** Your assignment **
Word for word, write out the entries that follow, omitting all pictures.

### Entries provided ###

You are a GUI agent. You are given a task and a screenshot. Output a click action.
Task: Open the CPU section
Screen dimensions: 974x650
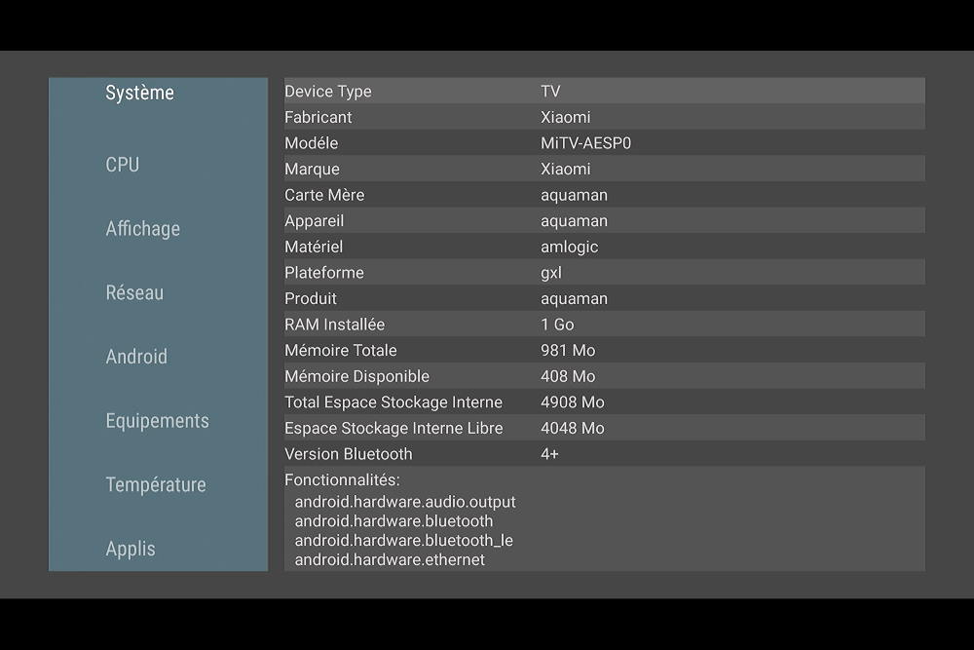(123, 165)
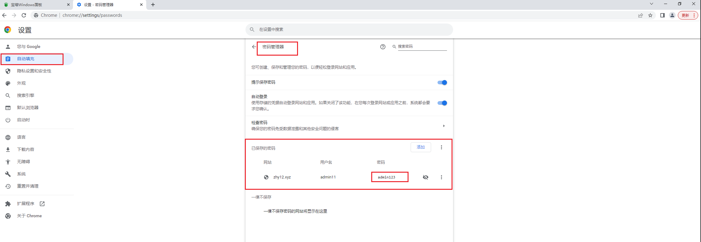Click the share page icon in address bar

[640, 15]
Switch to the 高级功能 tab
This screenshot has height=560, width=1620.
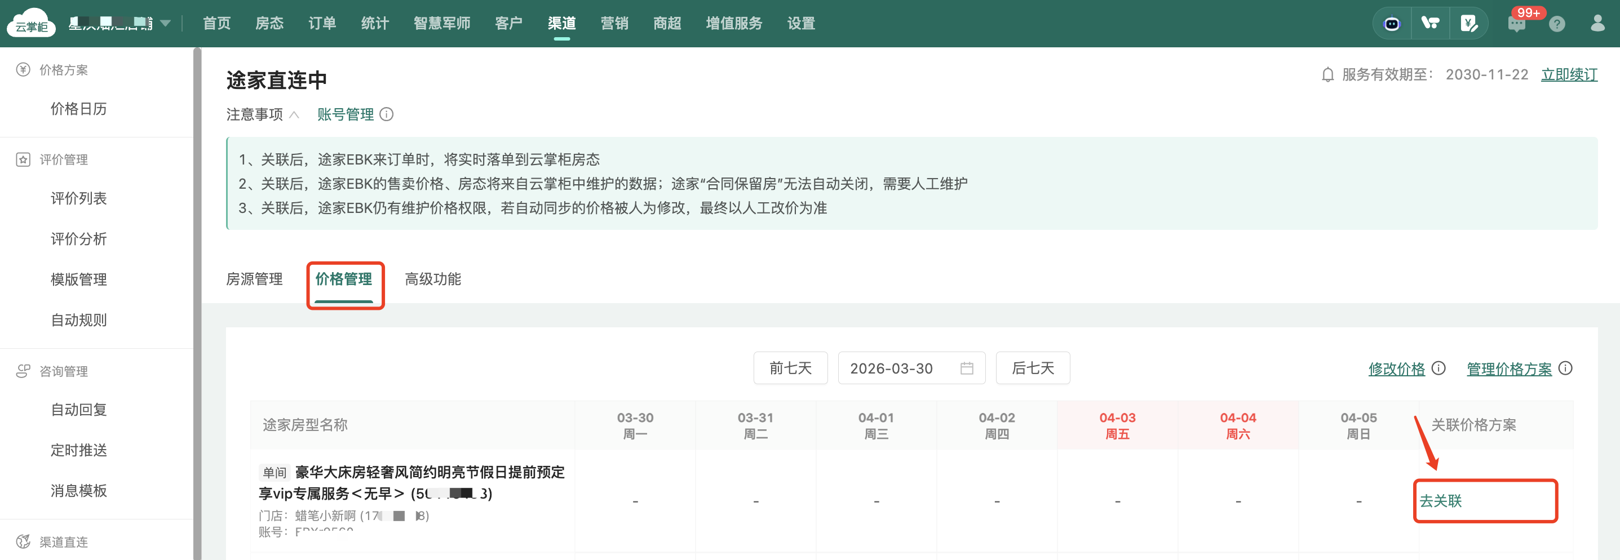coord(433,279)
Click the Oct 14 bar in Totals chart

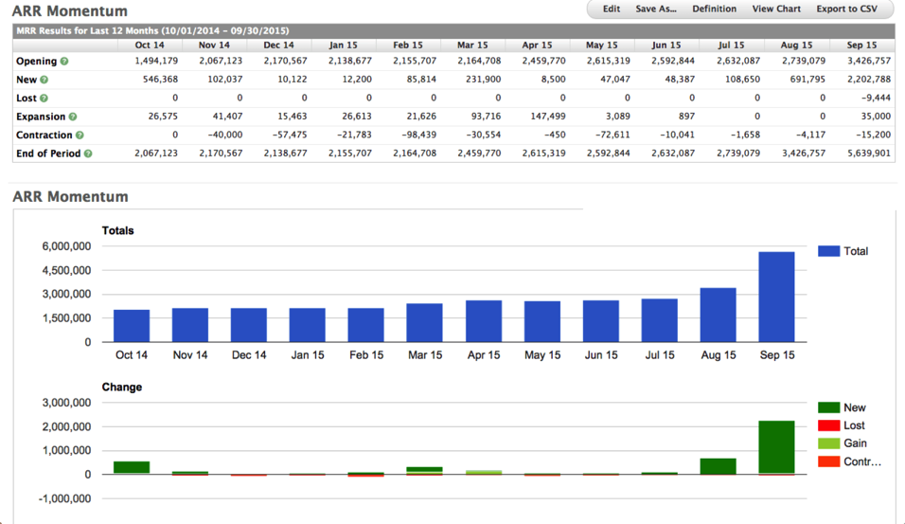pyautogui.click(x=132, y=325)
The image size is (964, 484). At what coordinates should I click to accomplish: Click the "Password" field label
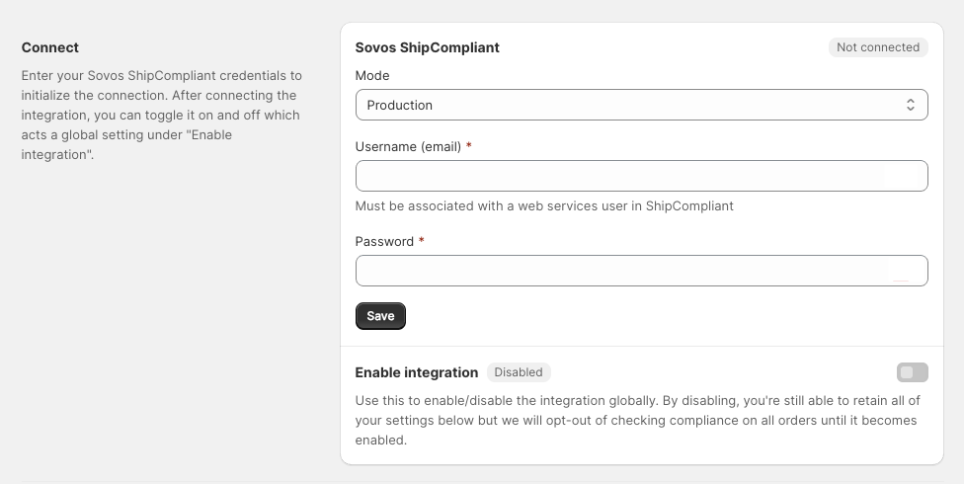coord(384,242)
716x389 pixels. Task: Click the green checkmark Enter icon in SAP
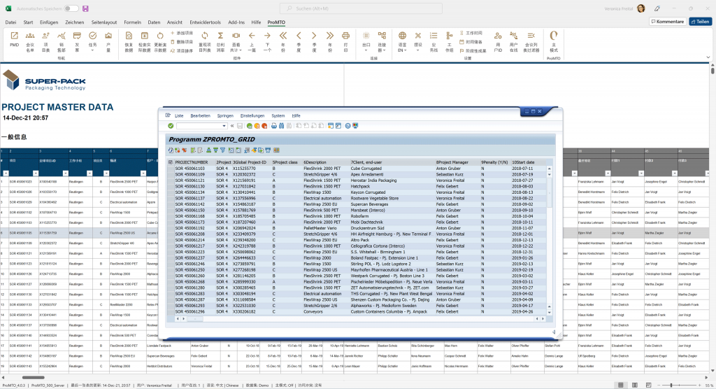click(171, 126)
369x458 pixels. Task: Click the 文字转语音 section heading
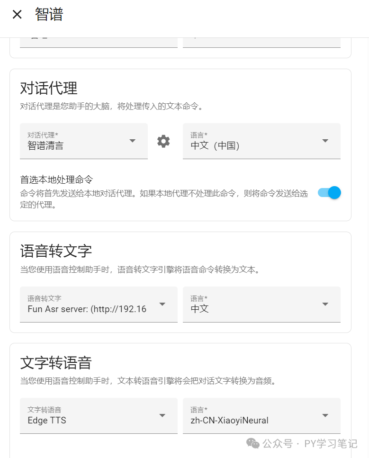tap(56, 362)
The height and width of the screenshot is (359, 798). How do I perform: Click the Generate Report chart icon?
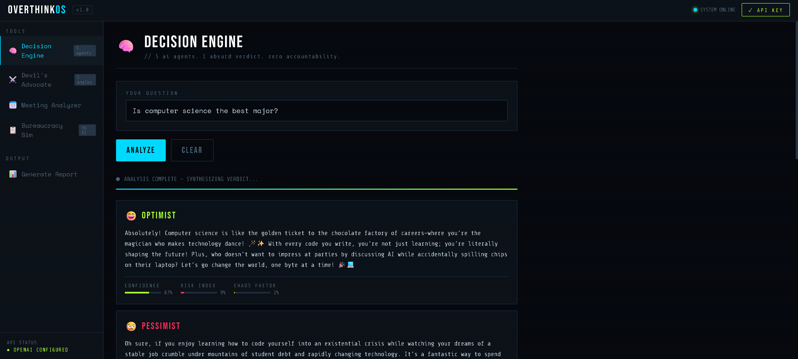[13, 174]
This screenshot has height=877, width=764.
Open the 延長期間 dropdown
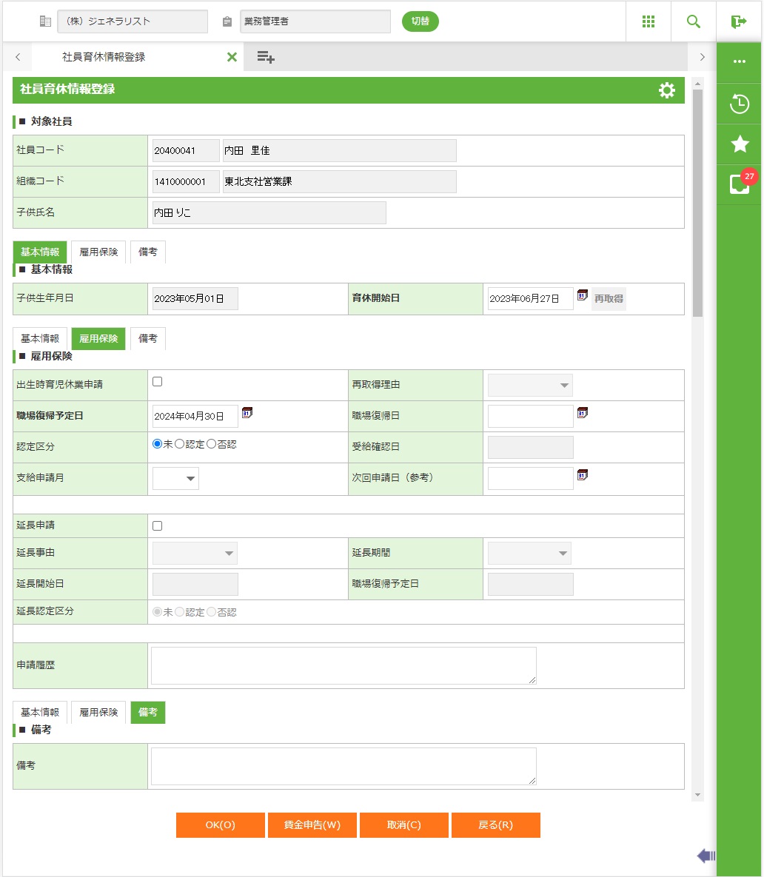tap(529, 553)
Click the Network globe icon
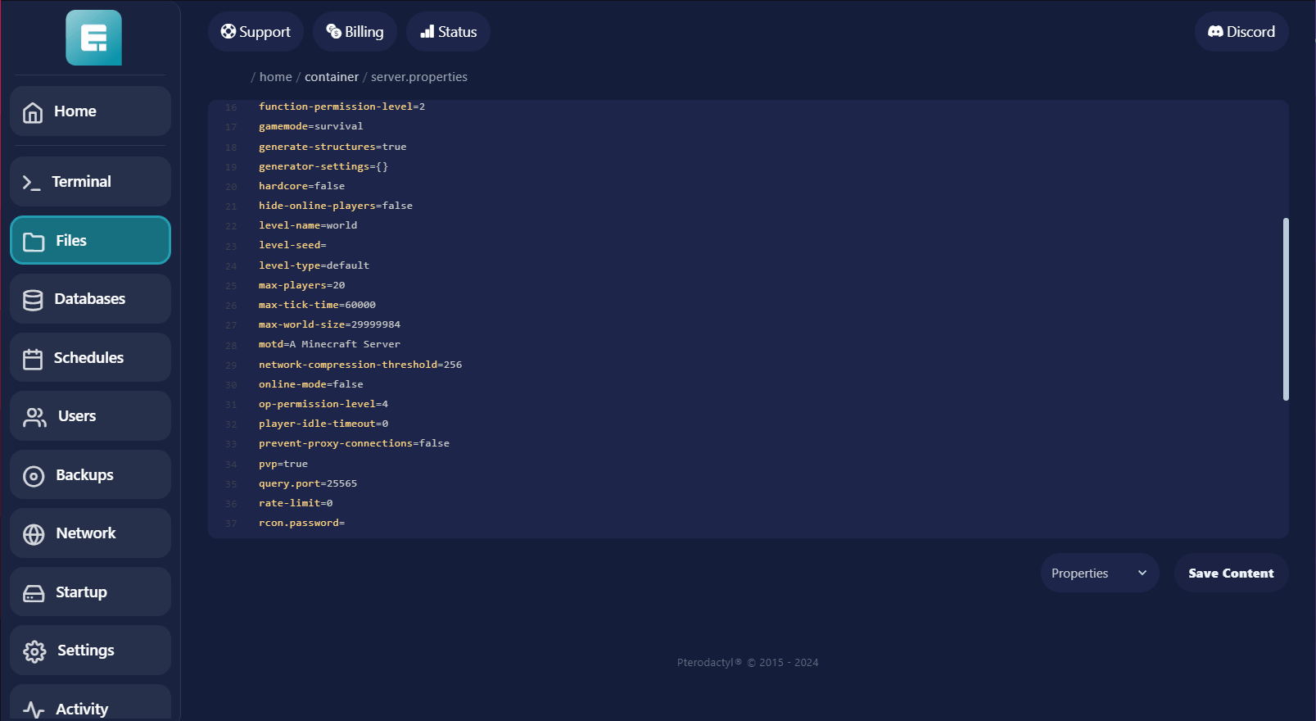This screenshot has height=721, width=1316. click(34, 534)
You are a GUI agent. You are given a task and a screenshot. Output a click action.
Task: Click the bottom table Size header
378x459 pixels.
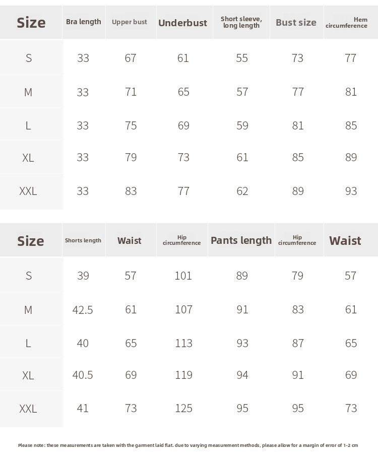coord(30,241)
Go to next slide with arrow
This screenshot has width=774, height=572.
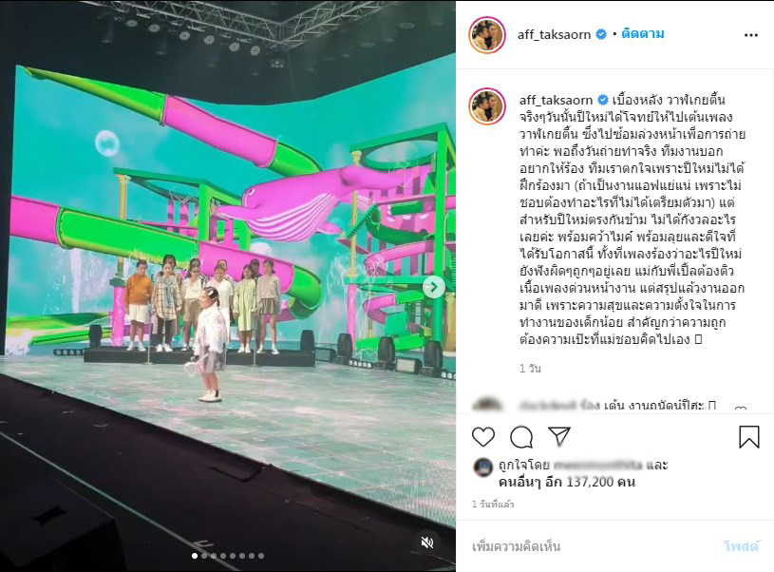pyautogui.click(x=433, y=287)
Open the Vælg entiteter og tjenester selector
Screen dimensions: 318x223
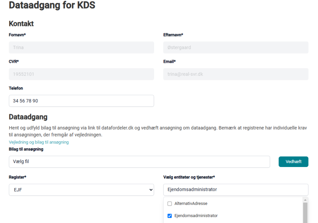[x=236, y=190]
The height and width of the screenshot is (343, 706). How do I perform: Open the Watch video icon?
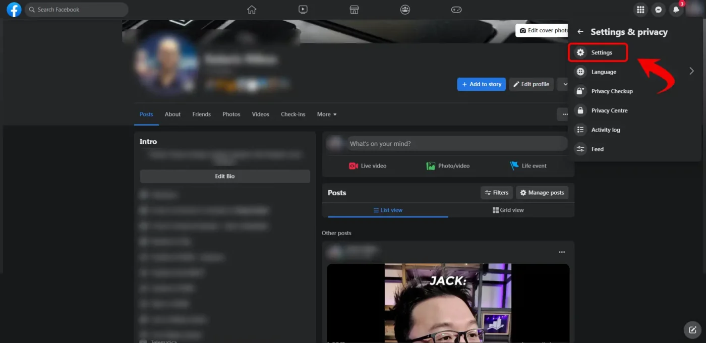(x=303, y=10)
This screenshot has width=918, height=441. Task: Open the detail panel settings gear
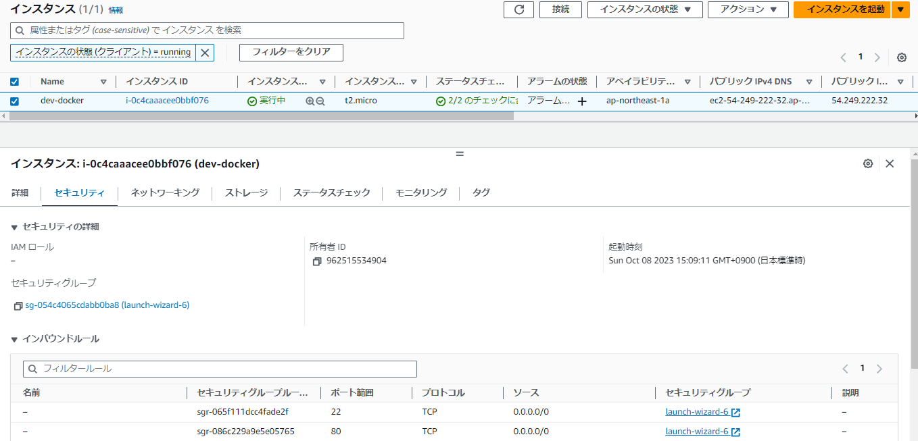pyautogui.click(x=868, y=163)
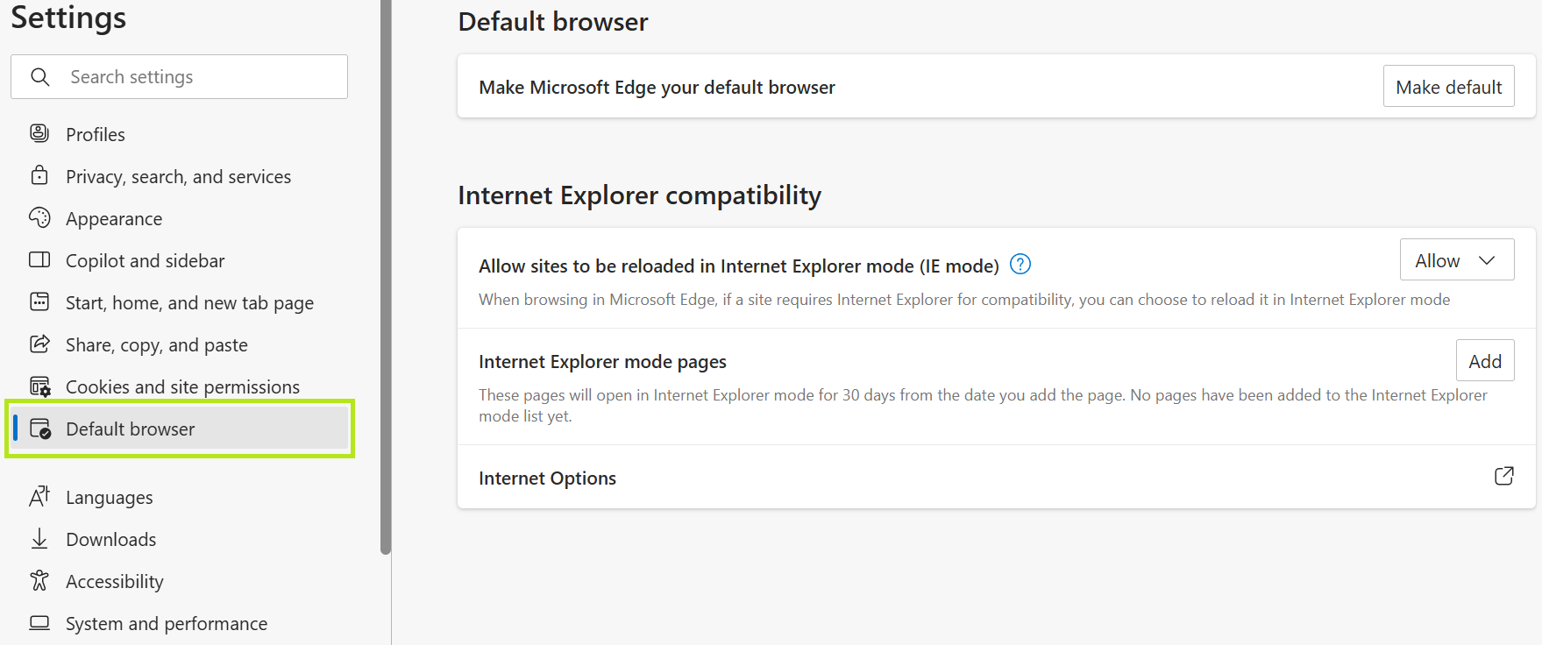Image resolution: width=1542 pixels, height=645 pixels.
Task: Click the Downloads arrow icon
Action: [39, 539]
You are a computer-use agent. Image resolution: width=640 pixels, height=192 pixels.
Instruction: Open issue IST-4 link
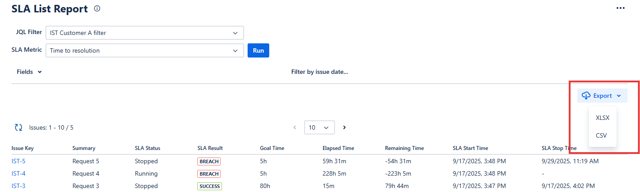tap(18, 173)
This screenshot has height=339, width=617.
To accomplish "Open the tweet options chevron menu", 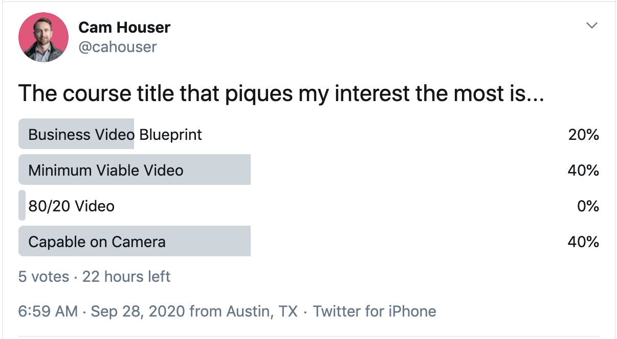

###

** Written answer **
You are a GUI agent. You are given a task and a screenshot. Output a click action.
Task: Open the CPU section
Screen dimensions: 974x650
(123, 165)
Click the share page icon in address bar

[640, 15]
Switch to the 高级功能 tab
This screenshot has height=560, width=1620.
coord(433,279)
Click the Oct 14 bar in Totals chart

pyautogui.click(x=132, y=325)
The image size is (964, 484). At what coordinates should I click to accomplish: Click the "Password" field label
coord(384,242)
716x389 pixels. Task: Click the green checkmark Enter icon in SAP
click(171, 126)
369x458 pixels. Task: Click the 文字转语音 section heading
tap(56, 362)
The height and width of the screenshot is (359, 798). How do I perform: Click the Generate Report chart icon?
[13, 174]
This screenshot has height=877, width=764.
Open the 延長期間 dropdown
tap(529, 553)
Click the Network globe icon
This screenshot has height=721, width=1316. click(34, 534)
You are a GUI agent. You are given a task and a screenshot. Output a click action.
Task: Click the bottom table Size header
378x459 pixels.
coord(30,241)
Go to next slide with arrow
This screenshot has width=774, height=572.
pyautogui.click(x=433, y=287)
Open the Vælg entiteter og tjenester selector
Screen dimensions: 318x223
[x=236, y=190]
The height and width of the screenshot is (343, 706). How do I perform: Open the Watch video icon?
(x=303, y=10)
This screenshot has width=918, height=441. Task: Open the detail panel settings gear
pyautogui.click(x=868, y=163)
Image resolution: width=1542 pixels, height=645 pixels.
Task: Click the Downloads arrow icon
Action: [39, 539]
You are a computer-use agent. Image resolution: width=640 pixels, height=192 pixels.
Instruction: Open issue IST-4 link
tap(18, 173)
This screenshot has height=339, width=617.
To accomplish "Open the tweet options chevron menu", 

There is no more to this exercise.